Maintenu ou supprimé, le système des communautés de village fournit aux novateurs une arme dont ils ne se feront pas faute d’user. Grâce au mir moscovite, c’est sous forme agraire que se présentent en Russie la révolution et le socialisme ; c’est sous cette forme qu’ils ont quelque chance de s’infiltrer dans le peuple. La Russie se croit la nation de l’Europe la moins exposée de ce côté, peut-être est-ce celle qui l’est le plus. C’est le seul état du monde civilisé où l’on puisse tenter de supprimer la propriété par décret. Les nihilistes savaient ce qu’ils faisaient quand il y a une vingtaine d’années déjà ils inscrivaient sur leur drapeau les deux mots de Terre et Liberté : Zemlia i Volia. C’est pour semer chez le peuple des convoitises et des colères avec des déceptions que les fauteurs de désordre colportent de temps en temps dans les campagnes le bruit d’une nouvelle répartition de terres aux paysans, et forcent le gouvernement à démentir officiellement ces insidieuses rumeurs[1]. Si malheureux qu’aient été jusqu’ici les efforts des esprits malintentionnés, la crédulité toujours expectante du moujik leur a déjà valu quelques succès et quelques dupes.

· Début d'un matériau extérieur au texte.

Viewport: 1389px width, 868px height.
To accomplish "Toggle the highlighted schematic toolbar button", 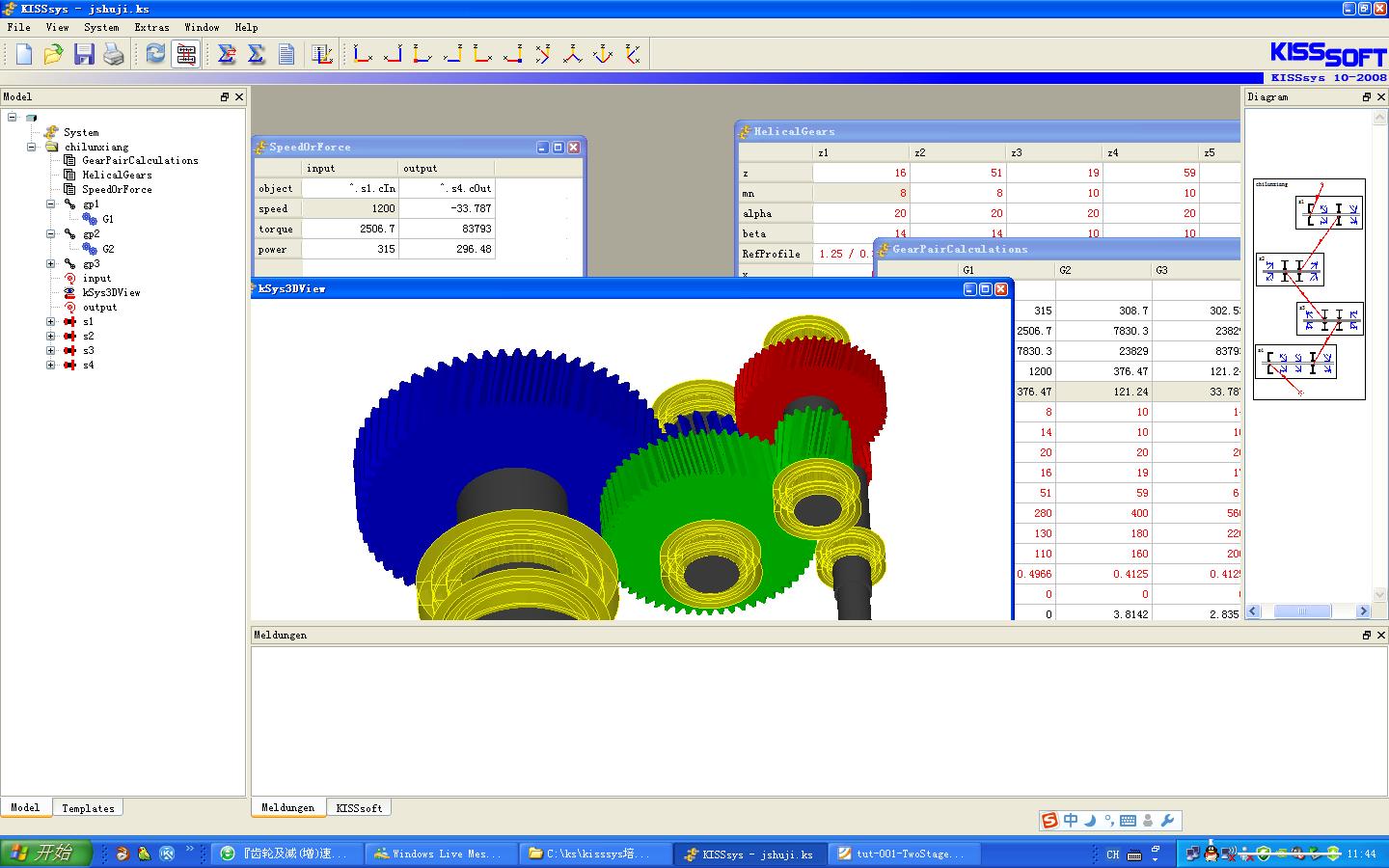I will click(x=186, y=54).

Au mois de juin 1879, par exemple, on a jugé à Kief une quarantaine de paysans convaincus d’avoir formé une société secrète dans les communes rurales d’un district de la province. L’impulsion, comme toujours, partait du dehors ; cette fois elle venait de trois hommes qui par leur origine eussent pu personnifier les classes où la révolution recrute ses agens les plus zélés. L’un était fils de prêtre, le second bourgeois d’une ville, le troisième sortait de la petite noblesse. Sous cette direction étrangère, les moujiks du district de Tchighirine avaient formé des associations clandestines destinées à prendre possession des terres n’appartenant pas aux communautés de village et à les partager également entre les paysans des communes. Ces associations qui se donnaient à elles-

  1. Le ministre de l’intérieur a été, en juin 1879, obligé d’adresser à ce sujet une circulaire aux administrations locales.